Elle avait dû compenser les nombreuses absences de quatre de ses collègues.

Dans le cadre de ses tâches de cheffe de cuisine, elle avait dû faire face à de nombreuses difficultés qui ne lui étaient pas imputables. Aucun employé ne s'occupait de la plonge, alors que cent cinquante repas étaient servis, un
lave-vaisselle dysfonctionnait, un plongeur n'était pas qualifié et absent. Elle avait également dû adapter les menus en dernière minute et effectuer les commandes de nourriture pour le lendemain.

Malgré ses demandes réitérées, elle n'avait jamais reçu son cahier des charges.

d. Pour ces motifs, la résiliation des rapports de service devait être qualifiée de contraire au droit et la réintégration proposée. À défaut, une indemnité correspondant à deux mois de salaire paraissait adéquate, soit CHF 11'460.- avec intérêts à 5 % dès le 19 octobre 2018.

e. Plusieurs pièces ont été produites à l'appui du recours, dont notamment un mémoire adressé en mars 2019 à Madame F______, au sujet des dysfonctionnements au sein du CFP SHR, signé par Mme A______, Madame G______, caissière-comptable auxiliaire, Madame H______, secrétaire, et Madame I______, enseignante, assistées par Monsieur J______, du syndicat des services publics. Leur contenu sera repris en tant que de besoin dans la partie en droit ci-après.

14) Dans ses observations du 13 mai 2019, la DGES II a conclu au rejet du recours.

L'ouverture du restaurant « B______ » ne s'était pas faite sans difficultés. La direction du CFP SHR s'était trouvée confrontée à une série d'événements (retard dans les travaux, démission, nouveau dispositif lié à la formation obligatoire jusqu'à dix-huit ans) qui ne lui étaient pas imputables et qui avaient eu un impact direct sur la mise en place et le fonctionnement de cette structure, engendrant ainsi une grosse charge de travail et du stress auprès des collaborateurs, ce qui était inévitable dans le cadre de l'ouverture d'un restaurant. Toutefois, le jour de la rentrée, la cafétéria était opérationnelle. De plus, un manque d'organisation interne ainsi qu'un manque de respect collectif avaient été relevés. L'équipe aurait dû mieux communiquer et collaborer.

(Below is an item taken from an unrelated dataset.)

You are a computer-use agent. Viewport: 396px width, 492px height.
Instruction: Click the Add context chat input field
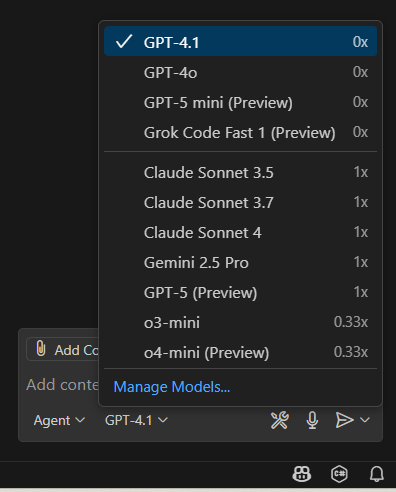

Mme A______ avait trouvé une écoute aidante et disponible auprès de Mme D______ lorsqu'elle rencontrait des difficultés sur son lieu de travail. Quant à la direction du centre, elle avait pris les mesures d'urgence nécessaires à la suite de la démission de la formatrice cuisine, en détachant un collaborateur pour aider à la mise en route de la cafétéria et en répartissant les autres tâches entre les différents collaborateurs, ce dans l'attente du déroulement de la procédure de recrutement. Elle avait également réagi rapidement face aux autres difficultés rencontrées dans le fonctionnement du restaurant. La semaine de l'ouverture elle était intervenue lors d'une séance des collaborateurs afin de tenter d'apaiser les tensions existant entre eux et elle avait remplacé l'employée de cuisine chargée de faire la plonge lorsque celle-ci s'était retrouvée dépassée par la charge de travail.

Enfin, ces événements s'étaient déroulés sur une période de deux mois correspondant à la rentrée scolaire et à l'ouverture du restaurant, période par nature critique et sujette à une grosse charge de travail.

Quoiqu'il en soit, les problèmes organisationnels du restaurant n'étaient pas la cause de la résiliation des rapports de service. Les comportements reprochés à Mme A______ ne sauraient être excusés par un problème d'organisation au sein de la cuisine et du stress en résultant. Elle avait été licenciée au motif qu'elle ne possédait pas les qualifications requises pour le poste.

Mme A______ manquait de bienveillance envers les apprentis, ne tenait pas compte de leur niveau de formation et s'était adressée à eux en termes inadéquats. Une plainte avait d'ailleurs été déposée par un parent d'élève. Elle avait également adopté un ton inapproprié lors des échanges avec ses collègues, ton ayant donné lieu à une plainte de la part de l'un d'entre eux, celui-ci allant jusqu'à demander de ne plus se retrouver seul avec elle.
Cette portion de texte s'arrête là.